* **PASSAGE SHOWN**:
The Logistics branch (inevitably known as Log) is responsible for setting up Joint Field Offices, the statewide nerve centers from which FEMA and state officials manage the disaster response process. Their job is to essentially take empty buildings, abandoned Wal-Marts and the like, and convert them into fully functioning offices. In seventy-two hours or less. It’s absolutely impossible, but they do it anyway, Seabee-style. The Distribution Center is where they apparently store all that office material. We walked (inside the yellow lines, so as to reduce our chances of getting hit by a forklift) past cabinets, tables, IT equipment of all kinds, cubicle walls, office supplies and herds of rolling chairs. Over in a relatively tiny corner (a mere 2,800 square feet) sat Region 4’s own supplies: extension cords and fax machines, printers and ink, fire extinguishers and trash can liners and UPS sleeves. You could lose the Ark of the Covenant in that area alone and nobody would ever find it until the next hurricane hit.
The most amazing part of the whole place, though, was the machinery & maintenance room. FEMA apparently has its own stock of generators, scores of them sitting in nice straight rows, hulking green boxes that looked like video-game bosses. Markings on the side specified their generation power: 35 kilowatts, 54, 60, 72, even one white monster the size of a Volkswagen with “160 KW” stenciled in black. Other, smaller generators came with their own portable lighting systems, four lights on a telescoping pole that goes straight up in the air, complete with wires and levers and hand-cranks to get them up to their full size. Small FEMA personal transport vehicles abounded: green golf carts, orange-and-black buggies, a random man-sized tricycle sitting next to a stack of orange crates.

* **PROVIDED DATA**:
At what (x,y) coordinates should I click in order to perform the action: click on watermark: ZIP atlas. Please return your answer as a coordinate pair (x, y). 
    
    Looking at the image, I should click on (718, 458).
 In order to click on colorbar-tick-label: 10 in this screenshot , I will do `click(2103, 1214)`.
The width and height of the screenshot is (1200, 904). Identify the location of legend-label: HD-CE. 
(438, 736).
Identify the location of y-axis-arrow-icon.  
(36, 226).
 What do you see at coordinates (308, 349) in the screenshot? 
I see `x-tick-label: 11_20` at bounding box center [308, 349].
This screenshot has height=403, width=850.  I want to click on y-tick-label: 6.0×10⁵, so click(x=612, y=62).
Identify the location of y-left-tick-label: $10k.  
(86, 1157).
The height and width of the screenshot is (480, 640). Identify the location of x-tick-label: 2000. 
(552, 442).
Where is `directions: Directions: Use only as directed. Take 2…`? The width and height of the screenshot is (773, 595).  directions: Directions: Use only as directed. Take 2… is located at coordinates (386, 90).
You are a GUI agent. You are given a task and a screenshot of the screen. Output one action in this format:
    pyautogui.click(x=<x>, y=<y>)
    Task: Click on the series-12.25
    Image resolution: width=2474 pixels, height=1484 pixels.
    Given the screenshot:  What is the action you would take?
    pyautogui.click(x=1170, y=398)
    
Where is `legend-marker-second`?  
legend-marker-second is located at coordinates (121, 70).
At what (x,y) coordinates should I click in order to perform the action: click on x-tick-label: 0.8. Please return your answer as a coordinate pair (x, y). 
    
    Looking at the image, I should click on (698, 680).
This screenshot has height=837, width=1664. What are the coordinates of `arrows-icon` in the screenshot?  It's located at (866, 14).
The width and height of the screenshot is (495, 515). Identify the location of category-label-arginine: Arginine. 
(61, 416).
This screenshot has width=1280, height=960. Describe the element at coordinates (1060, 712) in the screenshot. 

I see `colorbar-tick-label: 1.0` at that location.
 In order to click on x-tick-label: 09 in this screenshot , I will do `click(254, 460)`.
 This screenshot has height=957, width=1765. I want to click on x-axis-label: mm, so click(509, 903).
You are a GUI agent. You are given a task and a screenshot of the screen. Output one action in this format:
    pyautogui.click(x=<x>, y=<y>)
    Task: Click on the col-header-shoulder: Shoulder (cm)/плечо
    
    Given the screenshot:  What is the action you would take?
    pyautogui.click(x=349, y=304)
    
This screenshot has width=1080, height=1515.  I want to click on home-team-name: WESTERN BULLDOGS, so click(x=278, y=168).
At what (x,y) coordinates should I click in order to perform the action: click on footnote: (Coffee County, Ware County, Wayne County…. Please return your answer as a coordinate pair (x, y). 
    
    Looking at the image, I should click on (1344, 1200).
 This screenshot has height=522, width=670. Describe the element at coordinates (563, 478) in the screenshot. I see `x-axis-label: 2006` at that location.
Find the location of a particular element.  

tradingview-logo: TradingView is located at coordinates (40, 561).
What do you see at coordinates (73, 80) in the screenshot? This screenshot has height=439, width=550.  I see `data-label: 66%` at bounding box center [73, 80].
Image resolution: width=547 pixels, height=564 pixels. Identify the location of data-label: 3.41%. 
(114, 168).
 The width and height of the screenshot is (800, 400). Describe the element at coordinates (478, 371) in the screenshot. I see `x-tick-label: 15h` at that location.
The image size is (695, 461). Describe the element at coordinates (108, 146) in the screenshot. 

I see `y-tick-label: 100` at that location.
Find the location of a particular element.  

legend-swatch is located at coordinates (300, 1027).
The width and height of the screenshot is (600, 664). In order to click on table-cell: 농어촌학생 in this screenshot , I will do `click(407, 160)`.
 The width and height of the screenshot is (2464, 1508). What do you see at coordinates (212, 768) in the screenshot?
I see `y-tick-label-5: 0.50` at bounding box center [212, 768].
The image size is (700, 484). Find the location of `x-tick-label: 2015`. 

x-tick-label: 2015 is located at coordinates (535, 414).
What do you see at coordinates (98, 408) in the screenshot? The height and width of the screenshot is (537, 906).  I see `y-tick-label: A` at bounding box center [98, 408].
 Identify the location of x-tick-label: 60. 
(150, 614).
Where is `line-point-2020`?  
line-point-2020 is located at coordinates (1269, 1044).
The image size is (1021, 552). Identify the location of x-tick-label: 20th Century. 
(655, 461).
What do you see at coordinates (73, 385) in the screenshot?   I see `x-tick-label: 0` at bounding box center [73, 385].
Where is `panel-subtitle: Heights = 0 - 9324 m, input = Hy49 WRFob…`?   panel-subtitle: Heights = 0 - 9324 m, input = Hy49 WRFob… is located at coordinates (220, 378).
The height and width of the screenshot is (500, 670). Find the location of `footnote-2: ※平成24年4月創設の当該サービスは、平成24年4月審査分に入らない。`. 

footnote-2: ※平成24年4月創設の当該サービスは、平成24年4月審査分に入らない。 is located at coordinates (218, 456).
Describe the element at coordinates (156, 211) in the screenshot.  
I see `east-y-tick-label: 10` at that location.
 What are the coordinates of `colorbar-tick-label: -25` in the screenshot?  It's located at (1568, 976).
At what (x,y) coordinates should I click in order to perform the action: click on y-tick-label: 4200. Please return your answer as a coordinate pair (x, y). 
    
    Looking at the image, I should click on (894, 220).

* **REQUIRED WORK**:
Answer these questions using the FEMA warehouse passage.
1. How much floor space did Region 4's supplies take up?
2. What was stenciled on the white generator the size of a Volkswagen?
3. In how many hours or less does the Logistics branch turn empty buildings into working offices?

* **EXPECTED ANSWER**:
1. A mere 2,800 square feet.
2. "160 KW," in black.
3. Seventy-two hours or less.